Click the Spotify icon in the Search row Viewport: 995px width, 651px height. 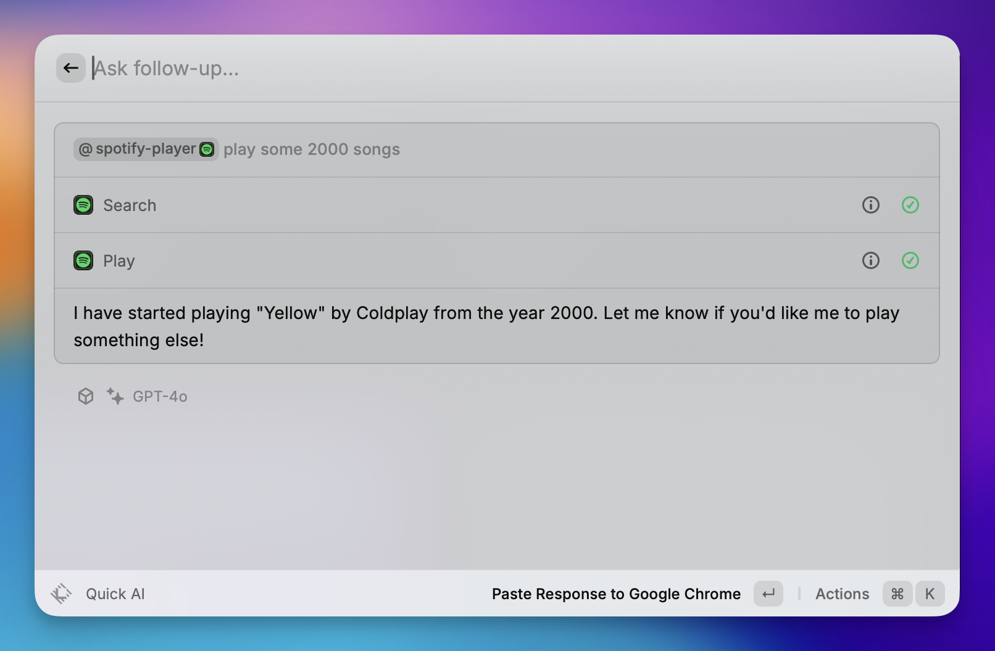pos(83,205)
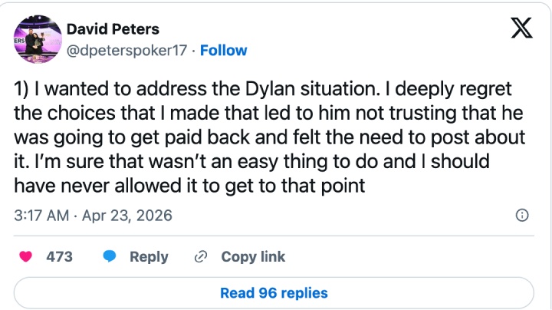Open the 3:17 AM · Apr 23, 2026 timestamp
Screen dimensions: 552x310
[x=94, y=215]
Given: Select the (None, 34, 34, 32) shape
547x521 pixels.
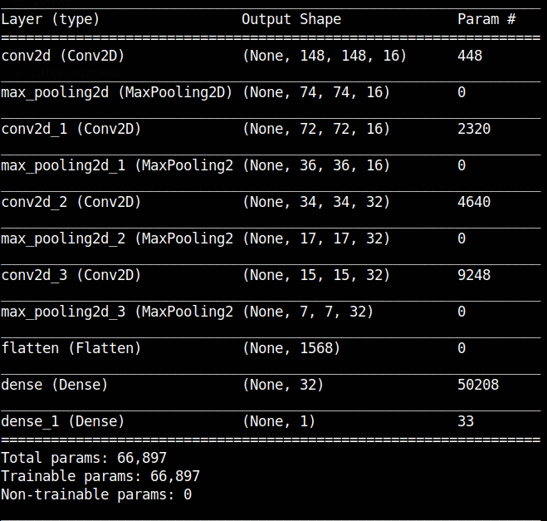Looking at the screenshot, I should click(x=316, y=202).
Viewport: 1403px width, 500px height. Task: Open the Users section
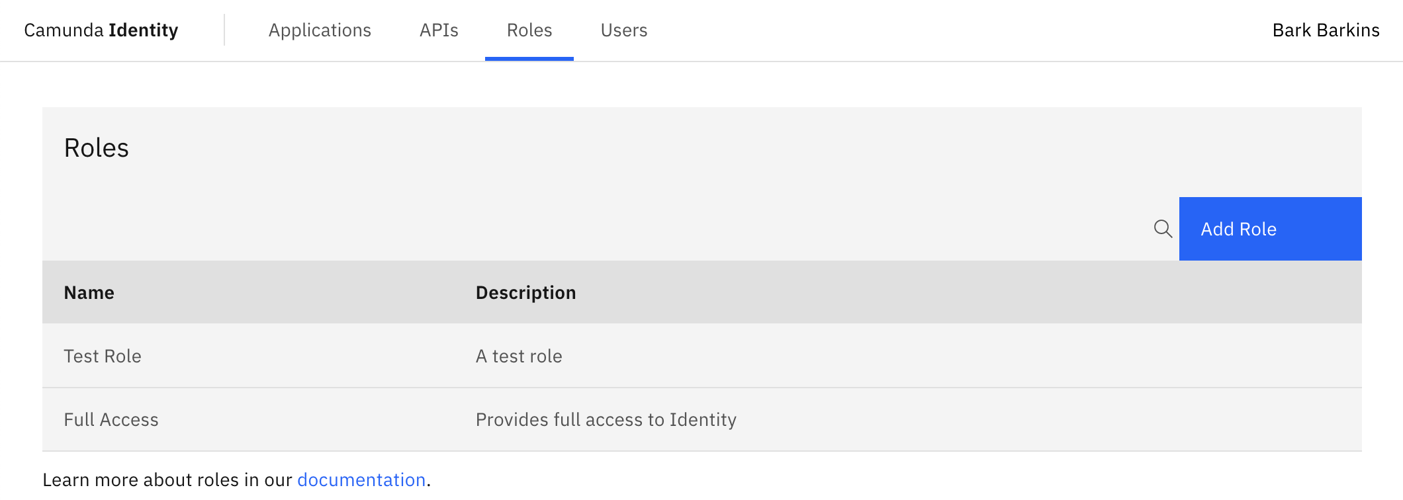(x=623, y=30)
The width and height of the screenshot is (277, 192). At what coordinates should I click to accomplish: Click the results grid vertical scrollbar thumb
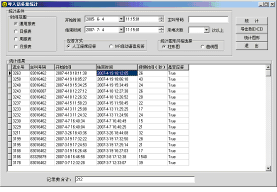coord(268,73)
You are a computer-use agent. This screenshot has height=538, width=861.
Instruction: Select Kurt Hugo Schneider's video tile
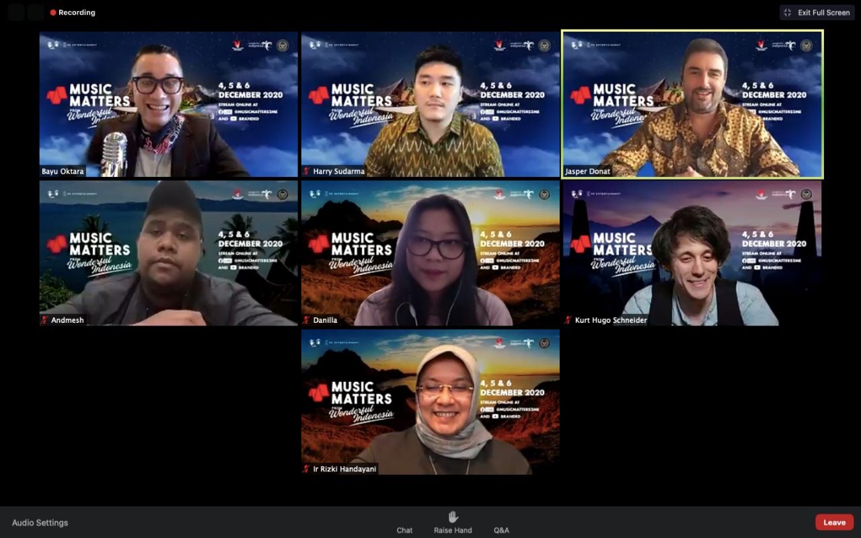pos(692,253)
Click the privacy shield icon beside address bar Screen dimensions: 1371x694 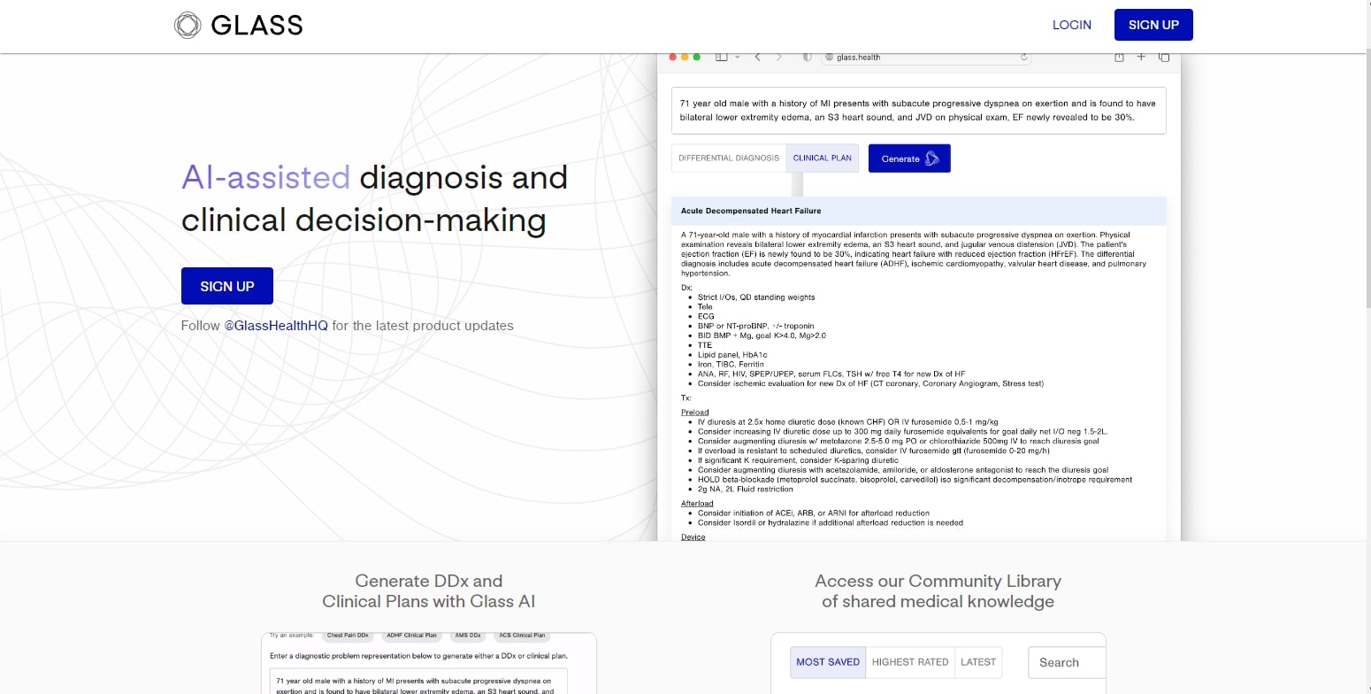pyautogui.click(x=807, y=58)
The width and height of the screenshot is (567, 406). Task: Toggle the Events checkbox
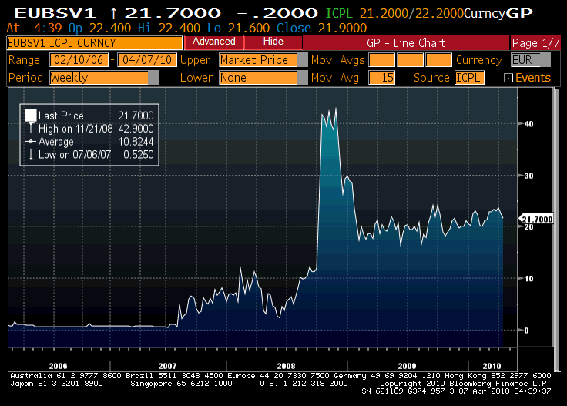(508, 78)
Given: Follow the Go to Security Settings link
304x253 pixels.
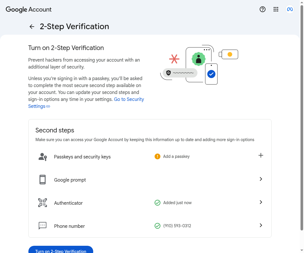Looking at the screenshot, I should [86, 103].
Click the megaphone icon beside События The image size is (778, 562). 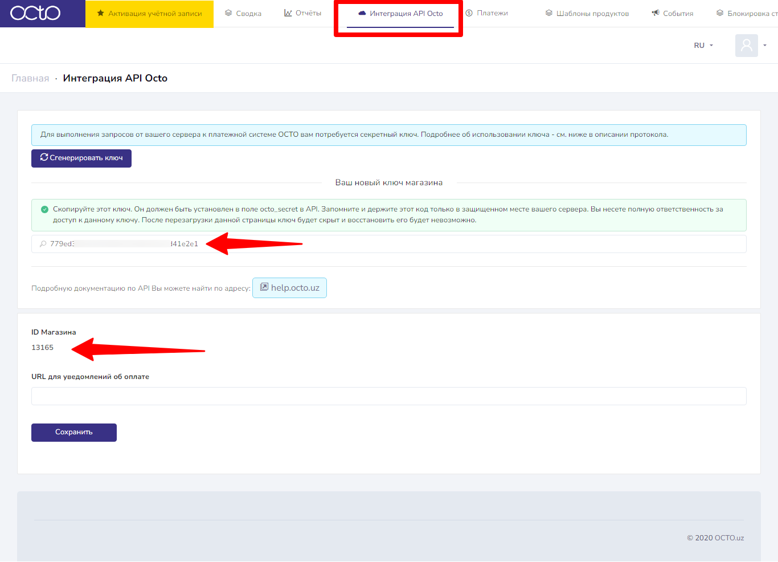656,13
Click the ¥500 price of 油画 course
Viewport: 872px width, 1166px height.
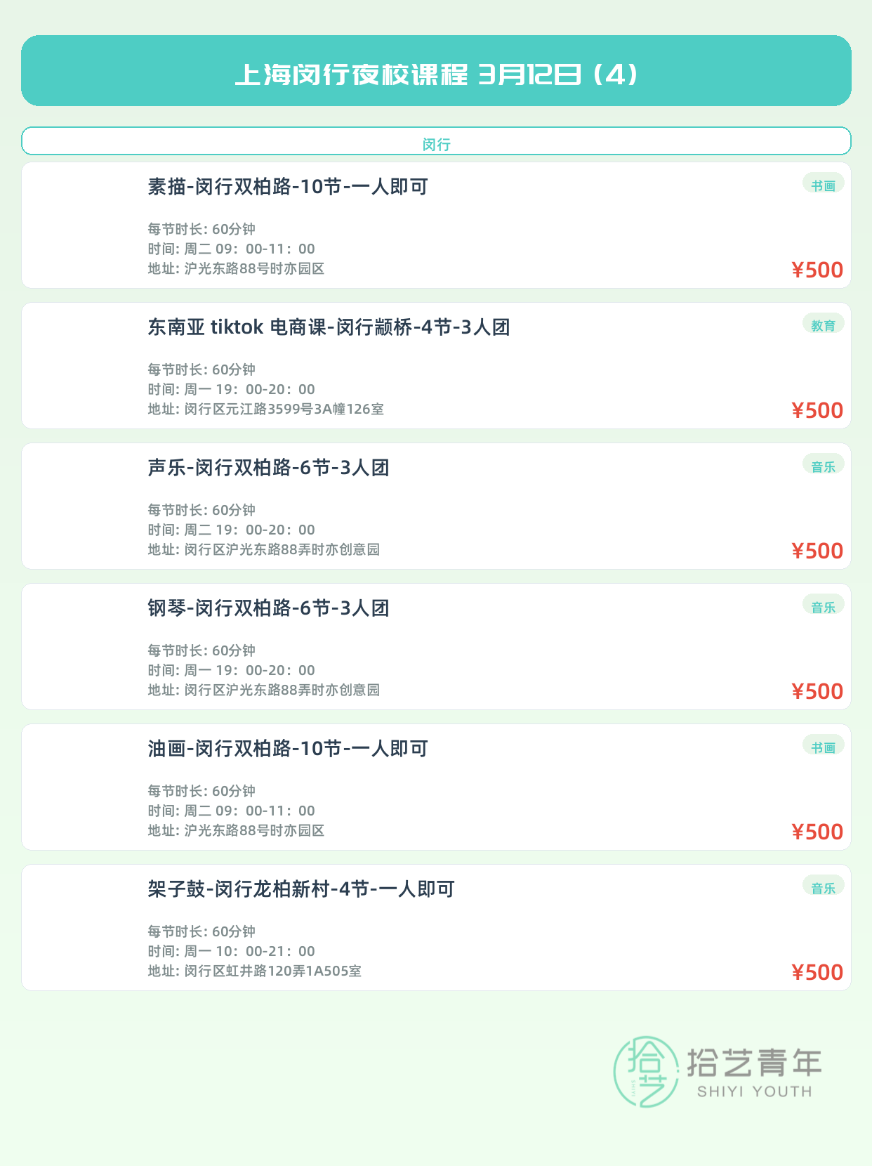[x=817, y=832]
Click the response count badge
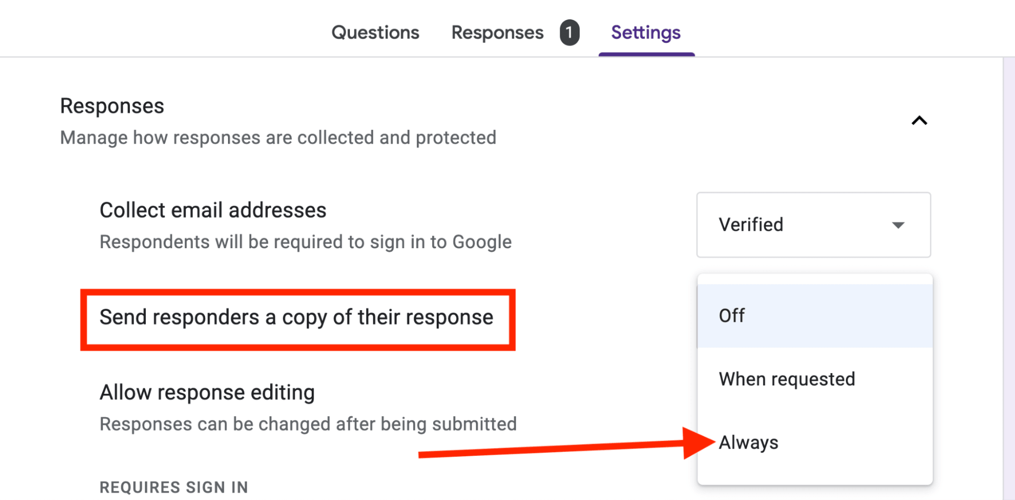This screenshot has width=1015, height=500. coord(570,32)
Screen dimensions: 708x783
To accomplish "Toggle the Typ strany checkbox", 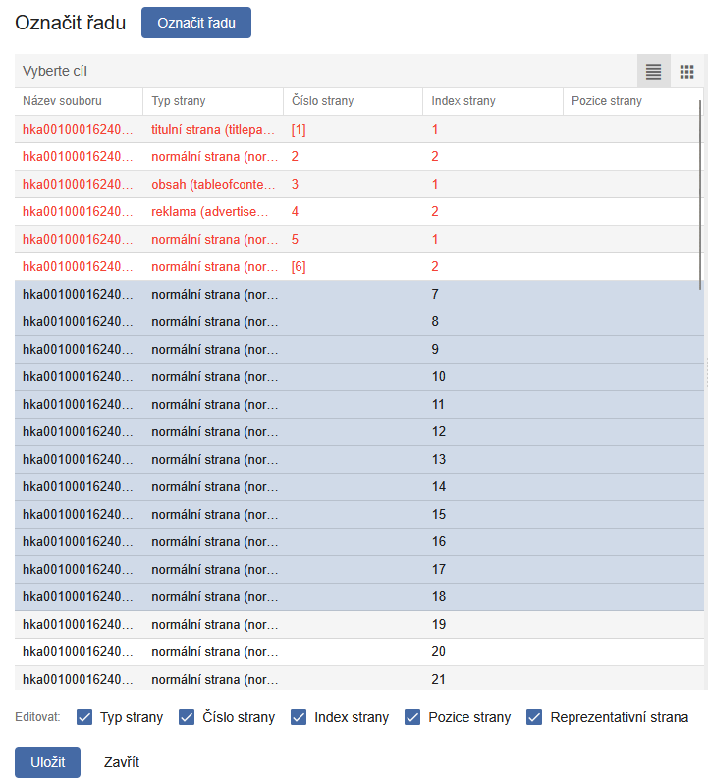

■ **AIM OF THE TASK**: From the entries above, return each line with the word "Given" in it.

■ **FINISHED EXERCISE**:
Given: Select the (None, 34, 34, 32) shape
Given: Follow the Go to Security Settings link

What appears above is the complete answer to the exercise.